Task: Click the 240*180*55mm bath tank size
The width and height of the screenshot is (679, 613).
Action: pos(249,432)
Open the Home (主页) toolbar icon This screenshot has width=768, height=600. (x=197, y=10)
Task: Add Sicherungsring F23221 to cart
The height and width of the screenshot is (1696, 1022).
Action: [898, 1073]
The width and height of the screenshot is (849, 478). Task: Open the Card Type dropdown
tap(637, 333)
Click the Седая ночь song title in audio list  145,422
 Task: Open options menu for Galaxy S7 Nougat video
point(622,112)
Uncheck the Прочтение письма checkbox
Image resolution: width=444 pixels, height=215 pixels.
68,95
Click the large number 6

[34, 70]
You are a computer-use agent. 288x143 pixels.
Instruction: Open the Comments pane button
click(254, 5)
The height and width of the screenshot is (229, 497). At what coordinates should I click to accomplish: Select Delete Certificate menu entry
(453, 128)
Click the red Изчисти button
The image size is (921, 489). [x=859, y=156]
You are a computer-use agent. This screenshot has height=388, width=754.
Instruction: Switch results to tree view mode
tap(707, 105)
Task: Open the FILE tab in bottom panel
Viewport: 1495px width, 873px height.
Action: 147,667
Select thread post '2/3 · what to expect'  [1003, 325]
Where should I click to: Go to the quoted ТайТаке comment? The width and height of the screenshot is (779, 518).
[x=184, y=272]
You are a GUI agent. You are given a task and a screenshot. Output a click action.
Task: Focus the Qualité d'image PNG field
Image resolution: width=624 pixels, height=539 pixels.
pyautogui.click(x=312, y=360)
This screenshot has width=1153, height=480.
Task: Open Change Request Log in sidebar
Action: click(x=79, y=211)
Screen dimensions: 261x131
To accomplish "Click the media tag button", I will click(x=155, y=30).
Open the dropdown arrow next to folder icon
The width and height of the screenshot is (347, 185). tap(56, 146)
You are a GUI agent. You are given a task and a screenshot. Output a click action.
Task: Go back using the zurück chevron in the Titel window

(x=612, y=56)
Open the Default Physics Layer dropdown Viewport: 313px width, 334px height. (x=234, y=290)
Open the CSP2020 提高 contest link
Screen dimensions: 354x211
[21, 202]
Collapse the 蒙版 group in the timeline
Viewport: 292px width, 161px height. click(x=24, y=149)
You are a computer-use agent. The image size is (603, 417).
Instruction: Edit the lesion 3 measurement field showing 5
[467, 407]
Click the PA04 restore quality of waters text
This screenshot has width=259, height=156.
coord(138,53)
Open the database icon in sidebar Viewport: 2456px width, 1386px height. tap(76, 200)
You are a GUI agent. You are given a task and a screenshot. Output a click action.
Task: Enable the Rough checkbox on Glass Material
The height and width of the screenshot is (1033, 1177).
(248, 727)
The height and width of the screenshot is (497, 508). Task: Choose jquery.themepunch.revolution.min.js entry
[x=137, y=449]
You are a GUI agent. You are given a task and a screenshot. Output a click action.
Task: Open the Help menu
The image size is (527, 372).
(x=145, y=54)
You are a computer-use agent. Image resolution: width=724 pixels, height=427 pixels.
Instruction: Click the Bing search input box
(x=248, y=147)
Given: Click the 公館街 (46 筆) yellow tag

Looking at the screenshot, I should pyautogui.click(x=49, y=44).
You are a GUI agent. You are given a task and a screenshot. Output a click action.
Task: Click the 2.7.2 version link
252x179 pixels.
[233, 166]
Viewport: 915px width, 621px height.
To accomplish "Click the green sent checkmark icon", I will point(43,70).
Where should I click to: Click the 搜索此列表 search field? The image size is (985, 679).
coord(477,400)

* * * * * * * * *

◆ Problem requirements ◆
Give back all of the material above word for word, with no changes.

◆ Correct response ◆
Task: Click the 240*180*55mm bath tank size
The width and height of the screenshot is (679, 613).
Action: pos(249,432)
Open the Home (主页) toolbar icon This screenshot has width=768, height=600. (x=197, y=10)
Task: Add Sicherungsring F23221 to cart
The height and width of the screenshot is (1696, 1022).
Action: [898, 1073]
The width and height of the screenshot is (849, 478). Task: Open the Card Type dropdown
tap(637, 333)
Click the Седая ночь song title in audio list  145,422
 Task: Open options menu for Galaxy S7 Nougat video
point(622,112)
Uncheck the Прочтение письма checkbox
Image resolution: width=444 pixels, height=215 pixels.
68,95
Click the large number 6

[34, 70]
You are a computer-use agent. 288x143 pixels.
Instruction: Open the Comments pane button
click(254, 5)
The height and width of the screenshot is (229, 497). At what coordinates should I click to accomplish: Select Delete Certificate menu entry
(453, 128)
Click the red Изчисти button
The image size is (921, 489). [x=859, y=156]
You are a computer-use agent. This screenshot has height=388, width=754.
Instruction: Switch results to tree view mode
tap(707, 105)
Task: Open the FILE tab in bottom panel
Viewport: 1495px width, 873px height.
Action: 147,667
Select thread post '2/3 · what to expect'  [1003, 325]
Where should I click to: Go to the quoted ТайТаке comment? The width and height of the screenshot is (779, 518).
[x=184, y=272]
You are a GUI agent. You are given a task and a screenshot. Output a click action.
Task: Focus the Qualité d'image PNG field
Image resolution: width=624 pixels, height=539 pixels.
pyautogui.click(x=312, y=360)
This screenshot has width=1153, height=480.
Task: Open Change Request Log in sidebar
Action: click(x=79, y=211)
Screen dimensions: 261x131
To accomplish "Click the media tag button", I will click(x=155, y=30).
Open the dropdown arrow next to folder icon
The width and height of the screenshot is (347, 185). tap(56, 146)
You are a GUI agent. You are given a task and a screenshot. Output a click action.
Task: Go back using the zurück chevron in the Titel window

(x=612, y=56)
Open the Default Physics Layer dropdown Viewport: 313px width, 334px height. (x=234, y=290)
Open the CSP2020 提高 contest link
Screen dimensions: 354x211
[21, 202]
Collapse the 蒙版 group in the timeline
Viewport: 292px width, 161px height. click(x=24, y=149)
You are a computer-use agent. The image size is (603, 417).
Instruction: Edit the lesion 3 measurement field showing 5
[467, 407]
Click the PA04 restore quality of waters text
This screenshot has width=259, height=156.
coord(138,53)
Open the database icon in sidebar Viewport: 2456px width, 1386px height. tap(76, 200)
You are a GUI agent. You are given a task and a screenshot. Output a click action.
Task: Enable the Rough checkbox on Glass Material
The height and width of the screenshot is (1033, 1177).
(248, 727)
The height and width of the screenshot is (497, 508). Task: Choose jquery.themepunch.revolution.min.js entry
[x=137, y=449]
You are a GUI agent. You are given a task and a screenshot. Output a click action.
Task: Open the Help menu
The image size is (527, 372).
(x=145, y=54)
You are a computer-use agent. Image resolution: width=724 pixels, height=427 pixels.
Instruction: Click the Bing search input box
(x=248, y=147)
Given: Click the 公館街 (46 筆) yellow tag

Looking at the screenshot, I should pyautogui.click(x=49, y=44).
You are a GUI agent. You are given a task and a screenshot. Output a click action.
Task: Click the 2.7.2 version link
252x179 pixels.
[233, 166]
Viewport: 915px width, 621px height.
To accomplish "Click the green sent checkmark icon", I will point(43,70).
Where should I click to: Click the 搜索此列表 search field? The image size is (985, 679).
coord(477,400)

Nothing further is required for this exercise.